Uranus and Neptune remain the least explored planets of the Solar System, and no spacecraft has reached them since. Scientists still lack a shared explanation for where they formed in the early life stage of the Solar System, as well as for the causes of their magnetic fields, described as extremely chaotic and irregular.

Magma Instead of Ice, According to New Studies on Uranus and Neptune
Along with Sarah Marcum, Aaron Werlen, and Paula Wulff, Young compared the three-layer model with an alternative: a supercritical magma ocean, with dissolved hydrogen at the bottom and a shell dominated by the same element on the surface. Only three adjustment parameters for each planet are needed for this scheme to reproduce the observed radius, density, moments of inertia, gravitational field, internal heat, and atmospheric composition of Uranus and Neptune.

The same authors note that the origin of the two planets would thus follow a path parallel to that of the small gas planets known outside the Solar System. The initial clue comes from the Kuiper Belt. The objects that populate it, considered witnesses to the material from which the two planets formed, are found to be composed largely of rock rather than ice.
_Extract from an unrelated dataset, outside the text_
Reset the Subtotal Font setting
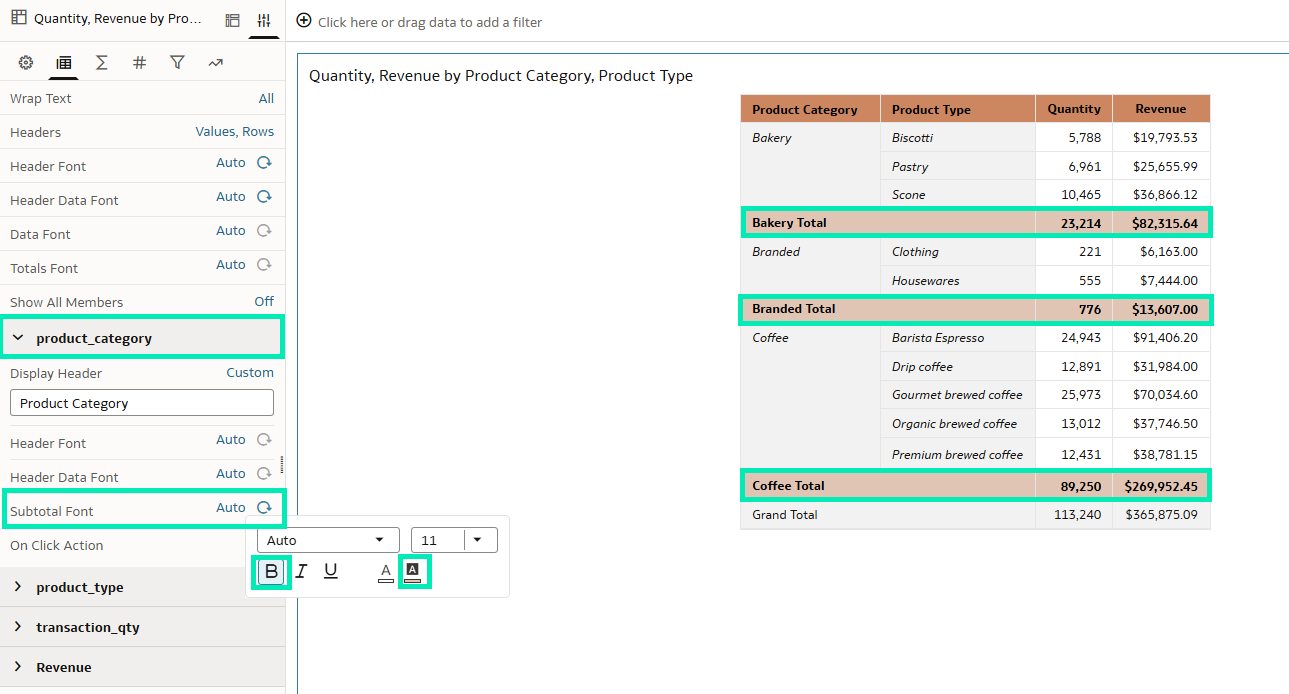 (x=264, y=508)
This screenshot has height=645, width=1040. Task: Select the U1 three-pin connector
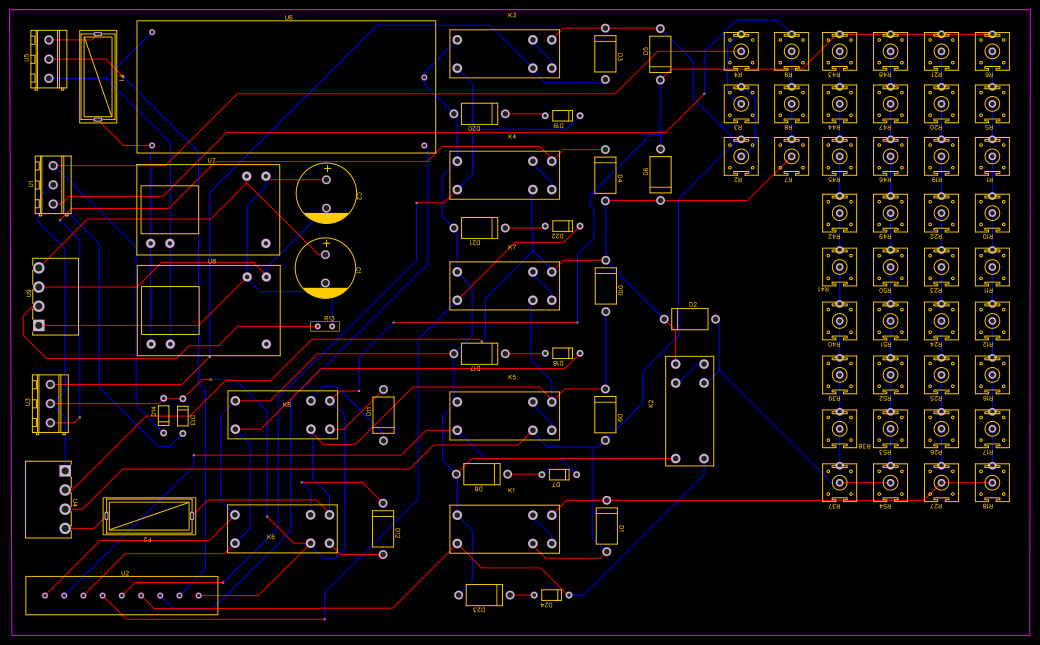[53, 185]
Under high pressures, gaseous hydrogen dissolves into the magma, forming a homogeneous fluid, a reaction that would explain the density of Uranus and Neptune without resorting to an ice-rich interior, as previously hypothesized.

The work, dated June 2026, substantially expands and revises a previous, shorter version that circulated as a preprint on Research Square: a process that indicates how the results have already undergone initial scrutiny by the scientific community before reaching the journal.

The label of icy giants, the authors admit, is unlikely to exit common language despite the new calculations. However, the magma ocean model offers a tool for studying sub-Neptunes, the exoplanets whose internal structure remains a mystery so far. Uranus and Neptune thus become two accessible test cases for verifying hypotheses previously conceived only for worlds outside the Solar System.